Rahim Ağzı Yetmezliğinin Başlıca Nedenleri

  • Rahim ağzına yapılan cerrahi müdahaleler: Konizasyon (rahim ağzı kanseri öncüsü lezyonların çıkarılması)
  • LEEP: Konizasyona benzer şekilde rahim ağzından doku çıkartılması
  • Travma ve yırtıklar: Doğum ya da küretaj gibi nedenlerle rahim ağzında zayıflık oluşması
  • Rahim ağzının doğuştan zayıf olması

Rahim Ağzı Yetmezliği Nasıl Anlaşılır?

Rahim ağzı yetmezliği genellikle hastanın hikayesi ile anlaşılır. Hastalar daha önceki gebeliklerinde sancısız şekilde rahim ağzının gebeliğin ikinci üç ayın ortalarında ya da üçüncü üç ayının başlarında açıldığını anlatırlar. Bu durum hiç müdahale edilmemiş olgularda tekrarlayıcı şekilde gerçekleşmiştir. Hastanın böyle bir hikayesi yok ise o zaman gebelik muayeneleri sırasında vajinal yoldan bakılan ultrasonografi ile rahim ağzının kısaldığı ve hatta huniye benzer şekil aldığı tespit edilebilir. Bazı olgular ise bizlere geldikleri zaman rahim ağzı açılmış ve bebeğe ait zarlar vajinada görülür şekilde olabilmektedir.

Rahim Ağzı Yetmezliği Tedavi Edilebilir mi?

Rahim ağzı yetmezliği tedavi edilebilen ve tedavi başarısının yüksek olduğu bir durumdur.

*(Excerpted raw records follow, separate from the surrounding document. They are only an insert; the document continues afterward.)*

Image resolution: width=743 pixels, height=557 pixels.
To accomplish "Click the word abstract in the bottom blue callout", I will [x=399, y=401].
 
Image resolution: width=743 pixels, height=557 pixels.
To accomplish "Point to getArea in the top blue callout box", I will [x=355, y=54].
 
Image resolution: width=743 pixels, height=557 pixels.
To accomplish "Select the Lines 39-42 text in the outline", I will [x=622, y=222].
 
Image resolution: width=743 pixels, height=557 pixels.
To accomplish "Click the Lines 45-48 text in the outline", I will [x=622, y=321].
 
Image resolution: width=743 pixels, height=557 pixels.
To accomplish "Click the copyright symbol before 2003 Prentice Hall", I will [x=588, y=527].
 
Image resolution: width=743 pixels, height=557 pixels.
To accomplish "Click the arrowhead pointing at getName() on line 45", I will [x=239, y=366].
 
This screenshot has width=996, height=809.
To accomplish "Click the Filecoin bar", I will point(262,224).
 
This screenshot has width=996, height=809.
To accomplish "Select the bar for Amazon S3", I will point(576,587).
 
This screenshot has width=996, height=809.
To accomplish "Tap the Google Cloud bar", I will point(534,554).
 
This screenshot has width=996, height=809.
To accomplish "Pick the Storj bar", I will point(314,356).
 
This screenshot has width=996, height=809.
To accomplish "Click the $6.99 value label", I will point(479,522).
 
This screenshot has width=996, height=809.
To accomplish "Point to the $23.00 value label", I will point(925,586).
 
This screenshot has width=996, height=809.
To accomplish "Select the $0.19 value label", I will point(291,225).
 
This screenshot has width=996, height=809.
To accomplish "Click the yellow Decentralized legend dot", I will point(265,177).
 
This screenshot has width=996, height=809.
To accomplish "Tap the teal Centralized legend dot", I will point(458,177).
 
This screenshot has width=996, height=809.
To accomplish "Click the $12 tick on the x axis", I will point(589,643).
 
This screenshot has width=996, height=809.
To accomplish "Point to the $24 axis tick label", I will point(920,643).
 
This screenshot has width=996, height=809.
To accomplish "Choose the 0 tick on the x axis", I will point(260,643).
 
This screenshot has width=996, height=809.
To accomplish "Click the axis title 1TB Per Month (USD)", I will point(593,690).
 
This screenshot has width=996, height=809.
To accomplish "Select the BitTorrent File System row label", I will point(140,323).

Rahim ağzı yetmezliği planlı gebelikten önce biliniyor ise gebelik boyunca kullanılacak ilaçlar ve rahim ağzına gebeliğin 12.haftasında konulacak torba ağzı dikişi (serklaj) ile tedavi etmek mümkündür ve tedavi başarısı yüzde doksanlardan fazladır.

Rahim ağzı yetmezliği önceden bilinmiyor ise gebelik kontrolleri sırasında rahim ağzının da vajinal ultrasonografi ile değerlendirilmesi ile rahim ağzı yetmezliği tanısı konulabilir. Özellikle gebeliğin 24-28. haftaları arasında rahim ağzının 25 mm den daha kısa ölçülmesi, rahim ağzında hunileşme görülmesi rahim ağzı yetmezliğini düşündürür ve bu durumda ilaçlar ya da rahim ağzına torba ağzı dikişi şeklinde dikiş konulması (serklaj) tedavide işe yarar. Ancak acil durumlarda yapılan serklaj ameliyatının başarısı yüzde 75 civarında olup gebeliğin 12. haftasında planlı yapılan serklaja göre düşmektedir.

Sonuç

Erken doğum ve buna bağlı ortaya çıkabilecek ölüm ya da engellilik durumlarına neden olabilen rahim ağzı yetmezliği önemli bir sorundur. Gebenin hikayesinin dikkatlice araştırılması ve gebelikte rahim ağzı yetmezliği açısından rahim ağzının ultrasonografi ile değerlendirilmesi sorunun tanısına katkı sağlar ve bize müdahale için fırsat oluşturur.